32 This understanding of the word "proceeding" seems also to be implicit in the decisions concerning the predecessors of s 570 that the word "proceeding" encompasses not only the principal action but also interlocutory applications. In Shackley v Australian Croatian Club Ltd (1996) 141 ALR 736, Wilcox CJ, with whom von Doussa J agreed, said at 745:
As I have indicated, the word "proceeding" is widely used to refer, not only to a principal action (or "proceeding") between parties, but also to any subsidiary application made during the course of the principal action.
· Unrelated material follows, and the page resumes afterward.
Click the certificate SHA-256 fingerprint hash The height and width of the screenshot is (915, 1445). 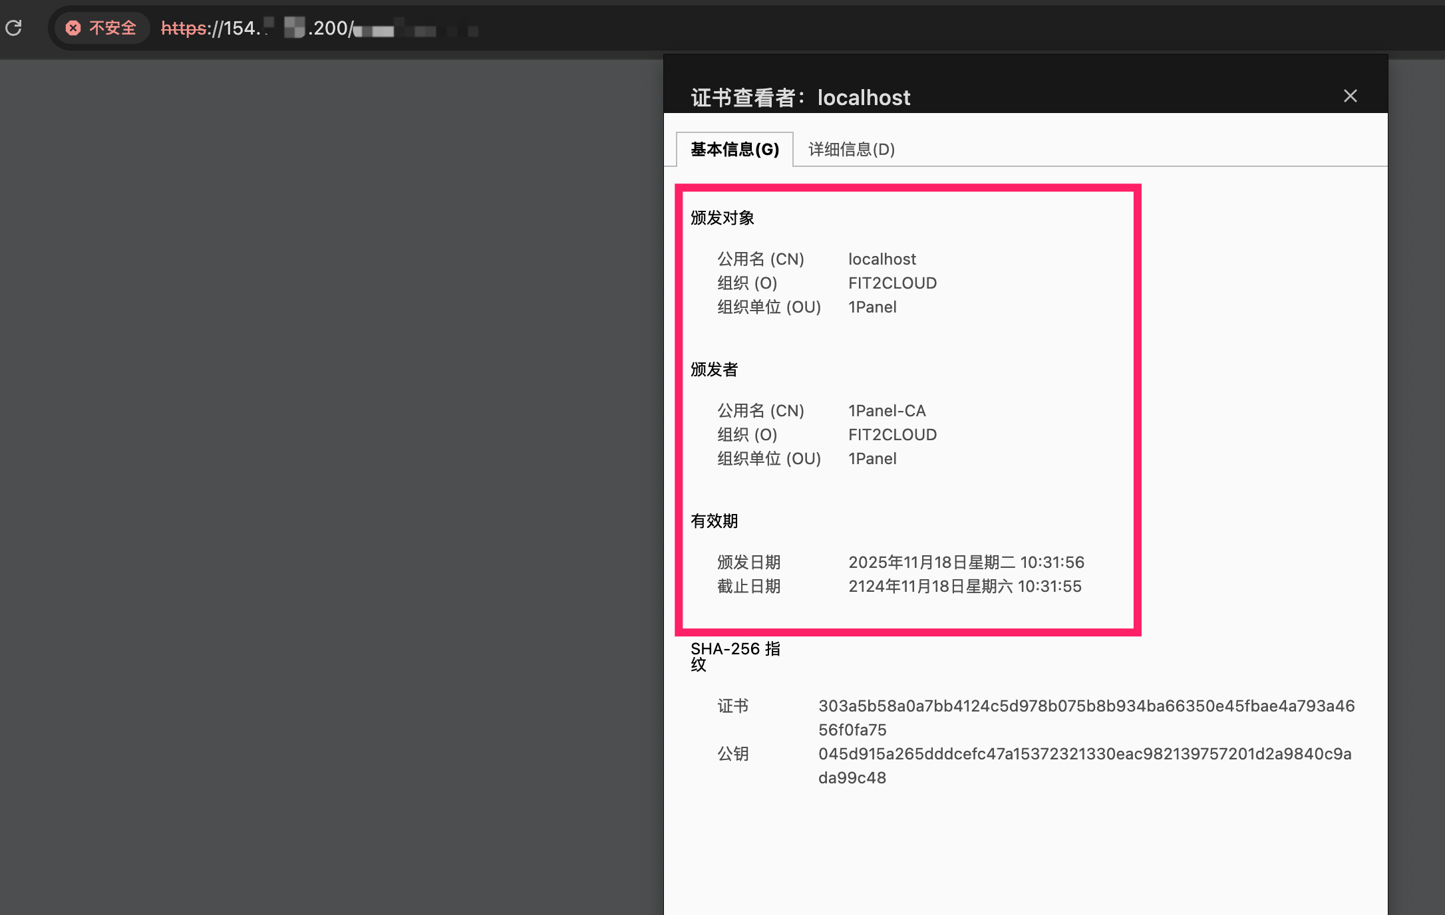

There is no reason to believe that the word is used in a different sense in s 347; indeed the words in parenthesis indicate the contrary. If Parliament had intended that "proceeding" should be understood, in s 347, as meaning only a principal action that commenced when the Court's jurisdiction was first invoked and concluded with final judgment, it would have been absurd to say that an appeal alone might constitute a "proceeding".
This view of s 347 was endorsed by the Full Court of this Court in Commonwealth of Australia v Construction, Forestry, Mining and Energy Union [2003] FCAFC 115 at [11]; (2003) 129 FCR 271 at 274.
33 In my opinion, similar reasoning is appropriate in relation to s 570. The possibility that a matter arising under the FW Act may be so minor as to be insignificant in comparison with other causes of action does not require consideration in this case.
34 There is presently only one proceeding before the Court. Although the applicant made multiple claims in the proceeding, raising separate causes of action, I do not think that each claim or each cause of action can itself be described as a "proceeding" for the purposes of s 570. Such a meaning would be inapposite in the context of s 570.
35 SYC submitted that the circumstance that claims arising under the SD Act may be brought independently of the FW Act was relevant to the proper construction of s 570 but, to my mind, that is a circumstance which enlivens the question of construction, rather than an indication of its proper resolution.
36 Accordingly, I conclude that s 570 applies irrespective of whether the claims in the proceedings are confined to FW Act claims. Provided that it can be said that the proceedings relate to matters arising under the FW Act, the costs limitation is applicable even if they include other claims.